Je suis seul avec ma réalité, celle qui m’est propre, celle que je perçois. La réalité n’est en fait que l’analyse que je fais des situations dans lesquelles je me trouve. Je passe dans ma tête sans cesse des scénarios qui ne me sont pas arrivé et ceux qui ont fait parti de ma vie. Sans fin je me demande si je suis en vie ou si je survie, la ligne est mince c’est une chose sure. Je réfléchis en fonction des informations que j’ai, peut-on faire autrement? La nuit proche me fait un peu peur, je n’ai pas envie de dormir, j’ai besoin de comprendre mais j’ai besoin de repos pour le faire. Ai-je simplement besoin d’accepter car la compréhension est plutôt faite. L’appel supplémentaire inutile d’hier me fait reculer de quelques cases un instant seulement car j’ai envie d’avancer vers un peu de bonheur. Je ne peux rester un pied dans une porte qui n’est pas ouverte. Je dirais que j’en ai quand même envie, j’aimerais voir, attendre, me faire mal un peu plus puis voir si cette situation à changer. Mais par respect pour moi je ne m’y engagerai pas. La réalité parfois difficile à accepter doit faire partie des apprentissages que je ferai. Je garantie qu’amoureux je peux passer une vie à attendre mais j’ai des buts et des rêves de vie que seul moi peut faire en sorte qu’ils se réalisent et l’attente n’est pas le remède.
Un jour je rencontrerai l’âme soeur, le temps arrêtera, je crois que je l’ai déjà rencontré plus d’une fois. Cette personne qui clique avec moi tout simplement parce qu’on s’entend a merveille, que la vie est simple et qu’on a tellement à s’apprendre l’un à l’autre et tellement à partager. L’âme soeur que je vais rencontrer sera simplement rendue au même endroit que moi quand je la rencontrerai.
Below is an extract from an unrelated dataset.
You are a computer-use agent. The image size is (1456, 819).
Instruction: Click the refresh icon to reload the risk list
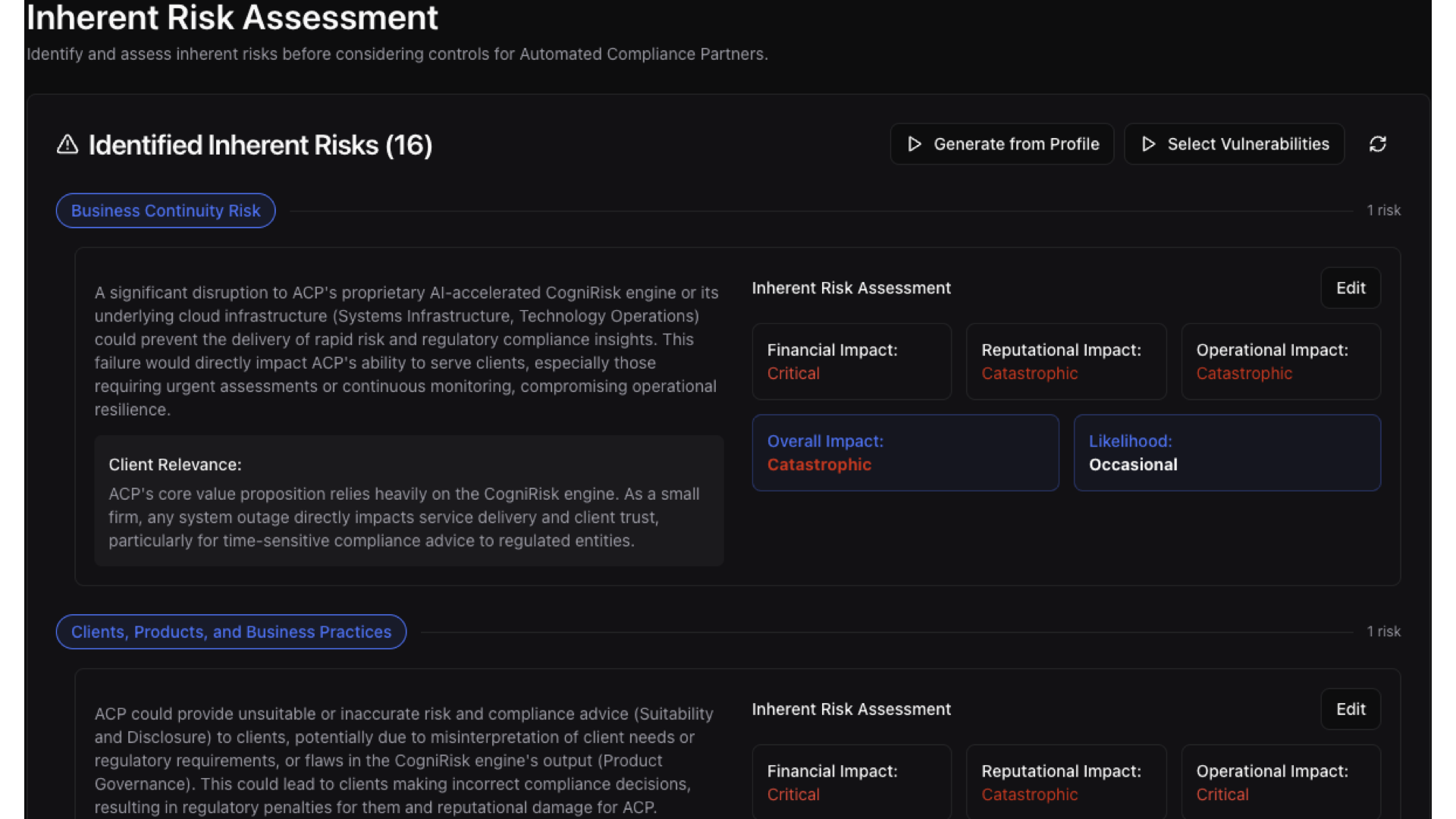(1378, 144)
Présentement celle que j’ai rencontré n’avait aucune synchronicité, certain diront donc que ce n’était pas LA femme de ma vie. Existe-t-elle? J’en suis convaincu! Je me fais dire souvent que je suis un homme à marier, mais je suis le plus célibataire des hommes. Je ne suis pas ici pour me plaindre, un jour ça sera mon tour. Je crois que le plus cruel quand même, c’est de se faire dire par la femme qu’on aime que l’on est un homme à marier et que même si je brille par ma disponibilité, le temps n’est pas adéquat pour elle. Je ne peux lui en vouloir, mais n’en rajoute pas s’il te plait. Il y a des choses que je n’ai pas besoin d’entendre, cela en était une.
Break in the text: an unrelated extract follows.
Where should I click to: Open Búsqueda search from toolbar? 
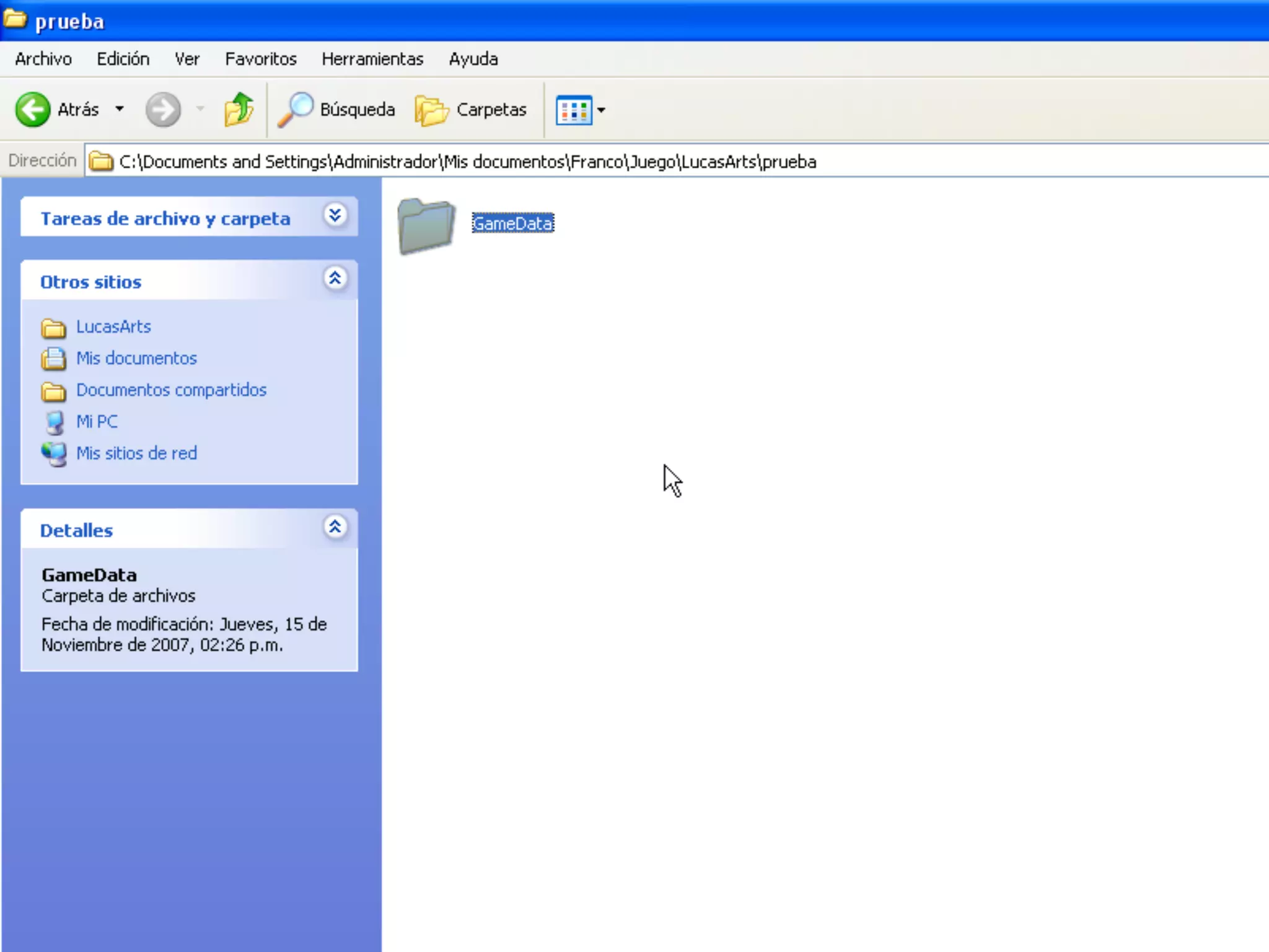[336, 110]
L’alter égo, c’est sorti du film que je viens d’écouter, Fight Club, quel film. Ne vous êtes vous jamais demander si vous aviez à laisser sortir votre alter égo, de quel nature il serait? Wow, j’ose imaginer le plaisir que j’aurais, des fois, je laisse des parcelles sortir de l’être que je rêve d’être, le moi caché qui est parfois déborde. On a tous des pensées des fois de se dire en soit même « Si je ne me retenais pas je ferais ou dirais tel ou tel truc… ». On tente toujours de respecter les normes du correct que la vie nous impose. Qui suis-je si je sors de ma couverture de grand sentimental, de grand émotif? Je le serai toujours mais avec des cotés beaucoup plus trash, combien de texte j’ai retenu simplement pour pas déplaire. Un jour peut-être je laisserai sortir cette autre écriture, loin de celle que j’écris présentement. Pourquoi cette censure? Probablement parce que cette réalité reste la mienne, que je ne suis pas près à l’exhiber maintenant. Je pondrai un texte bientôt qui sera différent, qui sera peut-être un peu déplacer, je préfère vous avertir, l’effort mental de prévoir, la surprise sera moins grande.